Review of The Doctors Revisited – Fifth Doctor

By now you know the drill. It’s time to look back at the Fifth Doctor and his stint piloting the TARDIS. What made him unique?

Well, for one thing, at 29 years old, Peter Davison was the youngest actor ever to play the Doctor (a record he held until Matt Smith came along and beat him by two years). For another, he was already fairly well known, not least because he’d spent the previous three years or so as Tristan Farnan on All Creatures Great and Small (I’ll admit it took me quite a while to think of him as “the Doctor” instead of “Tristan” when I started watching pre-Hiatus Who).

Perhaps most importantly, though, he was the first one to go from watching the show every week to playing the lead. He knew what it meant to fans, because he was one of us.

All of these traits informed the way Davison played the Doctor, and helped make him an interesting contrast to the Fourth Doctor. Previously, iconically over-the-top Tom Baker had made the Doctor very alien and unpredictable. Davison’s Doctor had a more steady, “down-to-earth” and human quality. As Janet Fielding, who played Companion Tegan Jovanka, put it, Five was “less self-consciously eccentric.” (Fielding appeared in interview sections along with Davison himself; other Companion actors Sarah Sutton, Matthew Waterhouse, Mark Strickson, and Nicola Bryant; and post-Hiatus cast and production team members Steven Moffat, David Tennant, Marcus Wilson, Noel Clarke, and Hugh Bonneville.)

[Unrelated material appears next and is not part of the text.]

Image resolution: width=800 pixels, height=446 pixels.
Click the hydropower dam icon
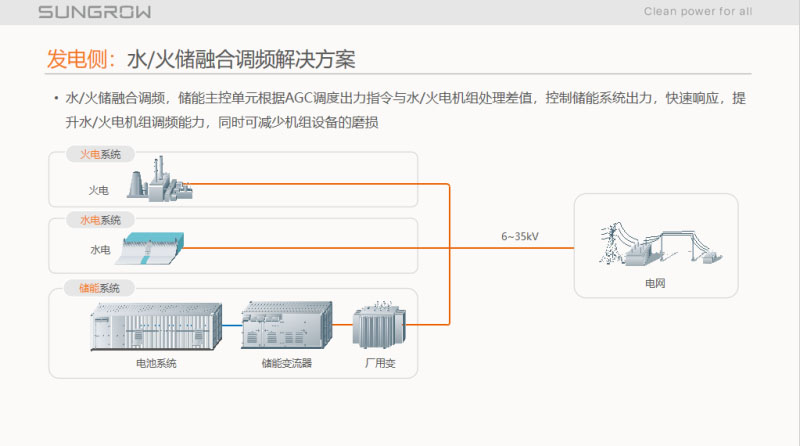click(x=159, y=248)
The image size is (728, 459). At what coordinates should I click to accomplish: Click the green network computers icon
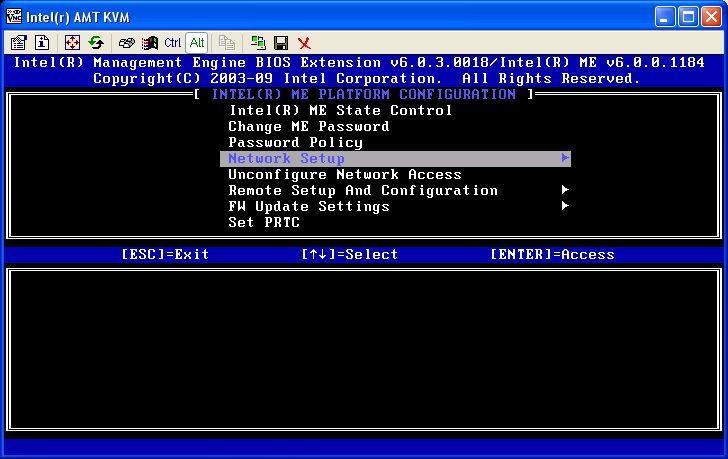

Having explored what set apart this Doctor from his predecessors, the documentary continues as always to his Companions. A large portion of the piece is spent on Five’s primary TARDIS crew of Adric, Nyssa, and Tegan. Because there were so many Companions at once, the dynamics among them provided a new element for storytelling. The most dramatic of these, of course, was the departure of Adric – to date still the only long-term Companion (I’m not counting the First Doctor’s one-story Companion Sara Kingdom or his two-story Companion Katarina here) to die on the Doctor’s watch. The event shocked viewers at the time, and though I know there are plenty of fans who have a strong dislike for the character, there can be no denying that no other Companion has been written out quite so dramatically.

Soon the Doctor was saddled with another unlikely Companion, in the form of Turlough, whose original backstory threw another big twist into the dynamics on board the TARDIS; he was there to kill the Doctor. It was a tough line to toe for actor Strickson – after all, how does one make the threat real, yet the character not irredeemably unpleasant? Somehow it worked, as Turlough then traveled with the Fifth Doctor through his penultimate adventure.

Finally we turned to the most notable of the Fifth Doctor’s enemies. He began his Regeneration battling the Master, and was plagued by his old nemesis throughout. It was even through the Master’s machinations that he ended up with perhaps his most bizarre Companion, the shape-shifting android Kamelion (though there is a brief clip including Kamelion, not so much as an oblique reference to it is ever made – appropriately enough, as it effectively disappears in every episode until its last, and no one really noticed).

More triumphantly, though, this era saw the return of the Cybermen for the first time in seven years. The triumph came in that the return was kept a complete surprise until the on-screen reveal at the end of Episode One (something that clearly could never be done today, with the ubiquity of the Internet and BBC security leaks ~grumble~). It was a great moment for viewers. I can only hope to be part of an audience experiencing something like that some day.

Rounding out the special, Moffat introduces the story chosen to represent Five’s era. The surprise has already been revealed, but even knowing ahead of time that the Cybermen appear, Earthshock is quite a good serial that stands the test of time remarkably well. I know plenty of people who consider Five “their Doctor,” and while I don’t have such an emotional investment, I’ve always liked him. If you’ve never had the opportunity to watch him, the Revisited/Earthshock combo is not a bad place to start.